Si la faction Degel HaTorah de Yahadout HaTorah et le parti ultra-orthodoxe Shas ont apporté, à contrecœur, leur soutien au projet de loi, Agudat Yisrael s’est opposé à toute législation prévoyant des sanctions contre les étudiants des yeshivot, aussi légères soient-elles.

S’exprimant auprès du Times of Israel dimanche soir, une source politique haredi de haut rang qui soutient la législation a expliqué que, de son point de vue, cette dernière était « très mauvaise – mais tout le monde comprend que la situation actuelle est encore pire ».

Le député Boaz Bismuth, président de la commission des Affaires étrangères et de la Défense, préside une réunion de la commission à la Knesset, le 17 septembre 2025. (Crédit : Yonatan Sindel/Flash90)

La coalition détient actuellement 60 des 120 sièges de la Knesset. Si les quatre députés d’Agudat Yisrael se joignent au reste de l’opposition et aux rebelles de la coalition pour s’opposer à la mesure, celle-ci ne passera probablement pas les deux dernières lectures en séance plénière.

Selon les médias israéliens, David Bitan, du Likud, et Ohad Tal, de Hatzionout HaDatit, sont également considérés comme des opposants potentiels au texte, même s’ils ne l’ont pas annoncé ouvertement.

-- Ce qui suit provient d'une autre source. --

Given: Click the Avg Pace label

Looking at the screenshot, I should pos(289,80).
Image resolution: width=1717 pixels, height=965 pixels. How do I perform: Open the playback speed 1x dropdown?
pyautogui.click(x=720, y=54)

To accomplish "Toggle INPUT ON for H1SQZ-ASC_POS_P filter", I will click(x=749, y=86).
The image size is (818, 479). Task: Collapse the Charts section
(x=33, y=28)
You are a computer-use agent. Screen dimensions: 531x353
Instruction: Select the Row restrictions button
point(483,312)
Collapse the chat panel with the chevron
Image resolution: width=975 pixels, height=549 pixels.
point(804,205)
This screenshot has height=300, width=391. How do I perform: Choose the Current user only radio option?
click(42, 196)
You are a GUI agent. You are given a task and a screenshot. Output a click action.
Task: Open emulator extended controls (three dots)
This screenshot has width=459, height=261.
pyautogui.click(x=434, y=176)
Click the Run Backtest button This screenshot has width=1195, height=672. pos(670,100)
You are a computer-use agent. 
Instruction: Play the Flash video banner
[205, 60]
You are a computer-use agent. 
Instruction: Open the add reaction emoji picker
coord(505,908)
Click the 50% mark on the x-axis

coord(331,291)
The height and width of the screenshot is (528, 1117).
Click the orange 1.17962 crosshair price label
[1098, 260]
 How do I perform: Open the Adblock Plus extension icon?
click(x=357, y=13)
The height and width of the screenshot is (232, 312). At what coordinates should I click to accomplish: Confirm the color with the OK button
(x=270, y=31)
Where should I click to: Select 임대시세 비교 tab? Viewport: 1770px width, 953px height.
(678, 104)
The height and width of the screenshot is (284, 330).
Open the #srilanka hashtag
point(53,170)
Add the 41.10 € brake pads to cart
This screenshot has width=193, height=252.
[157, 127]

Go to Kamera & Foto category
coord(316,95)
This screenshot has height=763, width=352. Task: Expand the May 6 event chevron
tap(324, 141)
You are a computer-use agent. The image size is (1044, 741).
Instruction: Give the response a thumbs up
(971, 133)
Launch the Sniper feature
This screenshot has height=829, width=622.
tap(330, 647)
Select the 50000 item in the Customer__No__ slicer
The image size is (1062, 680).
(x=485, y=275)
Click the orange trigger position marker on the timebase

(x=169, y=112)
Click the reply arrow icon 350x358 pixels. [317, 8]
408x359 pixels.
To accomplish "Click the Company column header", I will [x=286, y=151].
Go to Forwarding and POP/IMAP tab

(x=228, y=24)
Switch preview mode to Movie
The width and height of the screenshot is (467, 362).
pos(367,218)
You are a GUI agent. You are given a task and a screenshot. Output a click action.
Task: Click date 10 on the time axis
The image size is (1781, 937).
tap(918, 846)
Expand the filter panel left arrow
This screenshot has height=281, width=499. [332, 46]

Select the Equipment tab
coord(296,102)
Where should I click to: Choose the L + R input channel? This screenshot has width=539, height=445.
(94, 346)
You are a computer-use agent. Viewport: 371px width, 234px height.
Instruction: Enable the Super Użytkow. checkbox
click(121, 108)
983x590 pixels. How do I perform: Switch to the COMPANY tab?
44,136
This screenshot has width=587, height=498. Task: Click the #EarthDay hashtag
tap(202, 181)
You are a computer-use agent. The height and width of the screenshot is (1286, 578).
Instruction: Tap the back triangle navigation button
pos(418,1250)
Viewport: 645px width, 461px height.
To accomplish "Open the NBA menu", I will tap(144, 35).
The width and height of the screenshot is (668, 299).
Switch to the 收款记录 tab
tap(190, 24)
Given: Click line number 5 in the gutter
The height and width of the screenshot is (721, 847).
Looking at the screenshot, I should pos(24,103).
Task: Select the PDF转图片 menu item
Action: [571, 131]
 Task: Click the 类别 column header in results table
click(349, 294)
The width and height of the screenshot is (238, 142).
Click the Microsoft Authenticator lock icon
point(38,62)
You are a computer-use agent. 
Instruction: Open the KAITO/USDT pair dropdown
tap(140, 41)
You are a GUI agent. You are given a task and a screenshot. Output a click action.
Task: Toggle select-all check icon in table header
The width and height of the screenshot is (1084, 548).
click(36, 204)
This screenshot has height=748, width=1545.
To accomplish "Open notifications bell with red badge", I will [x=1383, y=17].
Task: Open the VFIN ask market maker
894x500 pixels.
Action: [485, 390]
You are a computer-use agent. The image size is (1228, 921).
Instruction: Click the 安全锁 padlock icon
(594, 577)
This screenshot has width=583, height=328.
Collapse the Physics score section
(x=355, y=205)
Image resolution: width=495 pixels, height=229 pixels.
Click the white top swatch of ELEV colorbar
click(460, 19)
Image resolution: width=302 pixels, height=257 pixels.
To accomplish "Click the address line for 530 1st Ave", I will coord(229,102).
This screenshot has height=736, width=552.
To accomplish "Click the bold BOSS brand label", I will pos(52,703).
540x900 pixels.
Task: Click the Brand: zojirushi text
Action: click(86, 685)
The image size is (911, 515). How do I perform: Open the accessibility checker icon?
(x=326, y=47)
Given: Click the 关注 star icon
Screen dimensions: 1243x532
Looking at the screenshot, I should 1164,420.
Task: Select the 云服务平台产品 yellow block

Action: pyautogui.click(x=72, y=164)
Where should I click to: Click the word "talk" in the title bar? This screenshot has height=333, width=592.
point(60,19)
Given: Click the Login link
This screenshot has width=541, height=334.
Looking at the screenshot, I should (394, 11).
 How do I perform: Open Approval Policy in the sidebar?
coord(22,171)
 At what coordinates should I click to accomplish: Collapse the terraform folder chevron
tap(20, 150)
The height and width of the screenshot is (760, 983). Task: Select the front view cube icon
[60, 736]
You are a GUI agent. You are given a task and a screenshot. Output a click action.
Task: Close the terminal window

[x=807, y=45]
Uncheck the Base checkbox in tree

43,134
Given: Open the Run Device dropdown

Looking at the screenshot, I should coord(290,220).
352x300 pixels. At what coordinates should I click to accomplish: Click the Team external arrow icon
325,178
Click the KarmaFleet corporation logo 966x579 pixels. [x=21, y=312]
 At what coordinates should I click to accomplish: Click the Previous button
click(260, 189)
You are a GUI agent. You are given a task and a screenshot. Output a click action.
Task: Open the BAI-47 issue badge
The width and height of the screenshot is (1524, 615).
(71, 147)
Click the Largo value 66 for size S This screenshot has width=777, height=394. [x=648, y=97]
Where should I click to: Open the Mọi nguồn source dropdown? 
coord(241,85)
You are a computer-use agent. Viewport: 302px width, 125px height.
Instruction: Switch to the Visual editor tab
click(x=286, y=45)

Tal n’avait pas répondu à une demande de commentaire au moment de la rédaction de cet article.

Si Bismuth modifie le projet de loi, cela pourrait contribuer à atténuer l’opposition des législateurs issus de la coalition – qui, comme Edelstein l’a averti la semaine dernière, subiront des pressions importantes de la part de Netanyahu.

Défiant ses détracteurs, Bismuth a déclaré lundi aux députés que « le projet de loi, y compris les modifications que nous apporterons sans aucun doute au cours des délibérations, révélera une vérité simple : ceux qui voteront en sa faveur voteront en faveur de l’avenir de l’État d’Israël ».

Cependant, « ceux qui s’y opposeront prouveront qu’ils préfèrent les petits jeux politiques aux impératifs de la sécurité nationale », a-t-il affirmé.

Bismuth avait antérieurement indiqué qu’il avait l’intention de faire adopter le projet de loi au cours du mois de décembre, ce qui laisserait peu de temps pour des révisions substantielles.